Lagrangian dynamical geography of the Gulf of Mexico
P. Miron, F.J. Beron-Vera, M.J. Olascoaga, J. Sheinbaum, P., Perez-Brunius, G. Froyland

TL;DR
This paper models the surface-ocean Lagrangian dynamics in the Gulf of Mexico using satellite drifter data, identifying regions with weak interactions to inform environmental and resource management.
Contribution
It introduces a Markov-chain framework to delineate the Gulf's dynamical provinces based on satellite data, enhancing understanding of ocean connectivity.
Findings
Identification of almost-invariant attracting sets
Decomposition of the Gulf into weakly interacting provinces
Implications for oil spill and fish larval connectivity
Abstract
We construct a Markov-chain representation of the surface-ocean Lagrangian dynamics in a region occupied by the Gulf of Mexico (GoM) and adjacent portions of the Caribbean Sea and North Atlantic using satellite-tracked drifter trajectory data, the largest collection so far considered.

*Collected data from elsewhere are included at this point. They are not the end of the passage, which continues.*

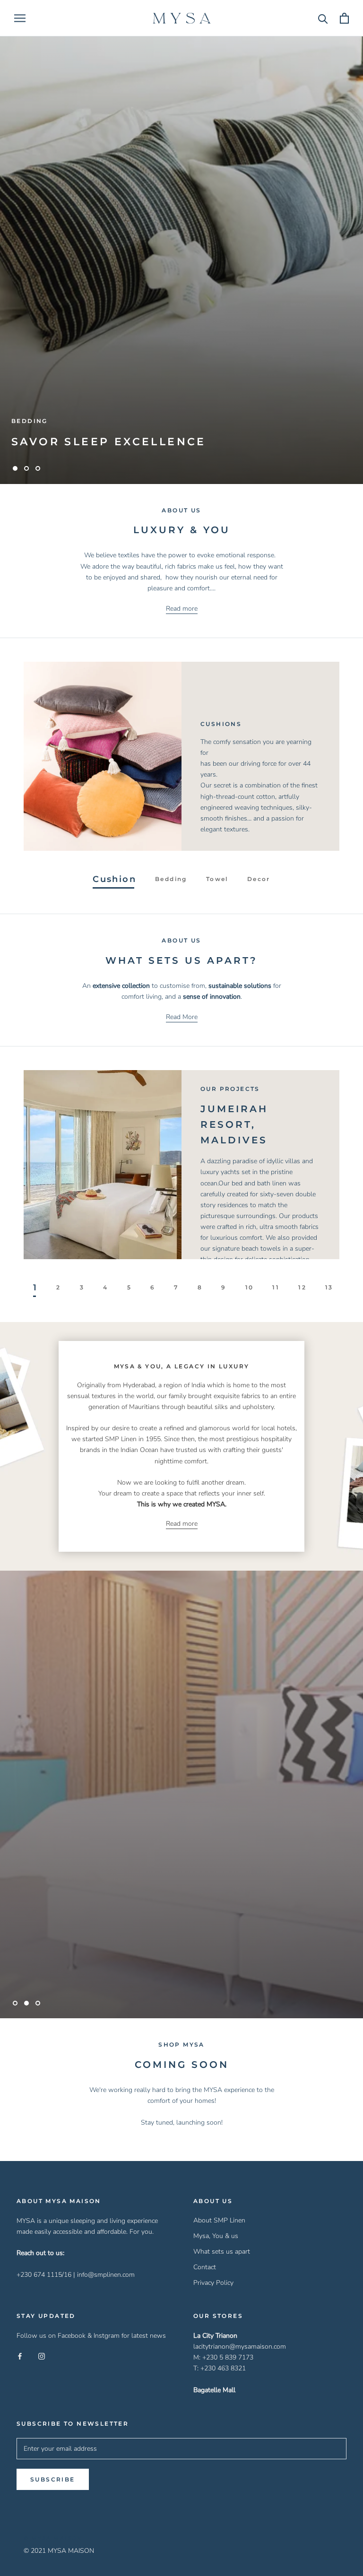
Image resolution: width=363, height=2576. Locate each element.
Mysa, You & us (215, 2235)
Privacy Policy (213, 2282)
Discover (181, 1815)
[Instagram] (41, 2356)
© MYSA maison (53, 2538)
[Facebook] (20, 2356)
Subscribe (52, 2479)
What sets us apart (221, 2251)
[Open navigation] (20, 18)
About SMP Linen (219, 2220)
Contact (204, 2267)
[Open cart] (344, 18)
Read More (182, 1016)
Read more (182, 608)
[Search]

From the analysis of the eigenvectors of the transition matrix associated with the chain, we identify almost-invariant attracting sets and their basins of attraction. With this information we decompose the GoM's geography into weakly dynamically interacting provinces, which constrain the connectivity between distant locations within the GoM. Offshore oil exploration, oil spill contingency planning, and fish larval connectivity assessment are among the many activities that can benefit from the dynamical information carried in the geography constructed here.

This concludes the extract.